● What needs to be done:
Look for the word "with" in the records, and copy each line where it appears.

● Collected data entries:
◇ ◇ ◇ ◇ ◇

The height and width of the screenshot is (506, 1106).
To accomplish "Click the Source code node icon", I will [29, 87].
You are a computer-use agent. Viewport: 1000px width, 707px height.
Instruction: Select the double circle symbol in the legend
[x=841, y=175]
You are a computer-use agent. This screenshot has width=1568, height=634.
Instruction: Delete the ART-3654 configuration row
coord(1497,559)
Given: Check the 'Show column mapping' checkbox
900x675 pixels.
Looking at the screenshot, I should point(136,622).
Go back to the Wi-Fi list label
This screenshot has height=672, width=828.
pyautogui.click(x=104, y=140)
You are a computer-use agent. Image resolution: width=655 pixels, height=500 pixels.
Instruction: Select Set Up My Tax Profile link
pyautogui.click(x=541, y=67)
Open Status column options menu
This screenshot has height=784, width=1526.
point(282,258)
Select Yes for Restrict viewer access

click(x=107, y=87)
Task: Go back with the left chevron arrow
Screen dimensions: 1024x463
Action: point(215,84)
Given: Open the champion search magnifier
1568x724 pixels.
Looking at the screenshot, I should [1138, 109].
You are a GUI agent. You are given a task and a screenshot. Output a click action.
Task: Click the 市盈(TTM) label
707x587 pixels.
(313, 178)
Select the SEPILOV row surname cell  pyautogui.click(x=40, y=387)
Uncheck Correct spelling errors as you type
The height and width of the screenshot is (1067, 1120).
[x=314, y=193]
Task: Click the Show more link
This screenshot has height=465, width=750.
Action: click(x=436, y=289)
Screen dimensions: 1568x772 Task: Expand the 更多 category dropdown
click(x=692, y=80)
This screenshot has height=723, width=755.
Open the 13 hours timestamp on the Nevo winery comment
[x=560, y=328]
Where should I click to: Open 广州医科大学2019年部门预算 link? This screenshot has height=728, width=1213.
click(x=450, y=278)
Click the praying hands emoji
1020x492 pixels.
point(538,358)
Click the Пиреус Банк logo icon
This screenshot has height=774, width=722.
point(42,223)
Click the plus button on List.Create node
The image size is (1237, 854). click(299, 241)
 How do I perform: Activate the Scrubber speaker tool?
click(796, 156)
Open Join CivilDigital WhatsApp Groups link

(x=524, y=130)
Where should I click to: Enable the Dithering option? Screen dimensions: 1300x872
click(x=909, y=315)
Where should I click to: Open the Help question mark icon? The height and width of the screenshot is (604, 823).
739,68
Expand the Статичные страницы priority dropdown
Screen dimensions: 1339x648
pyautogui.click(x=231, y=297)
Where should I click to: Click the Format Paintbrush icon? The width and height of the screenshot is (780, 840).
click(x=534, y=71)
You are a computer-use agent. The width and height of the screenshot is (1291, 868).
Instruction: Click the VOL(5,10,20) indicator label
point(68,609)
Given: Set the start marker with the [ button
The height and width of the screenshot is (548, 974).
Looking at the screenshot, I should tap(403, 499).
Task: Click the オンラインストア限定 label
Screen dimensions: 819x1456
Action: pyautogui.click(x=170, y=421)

◇ ◇ ◇ ◇ ◇

● Reply to the exercise:
Task: Go back with the left chevron arrow
Given: Set the start marker with the [ button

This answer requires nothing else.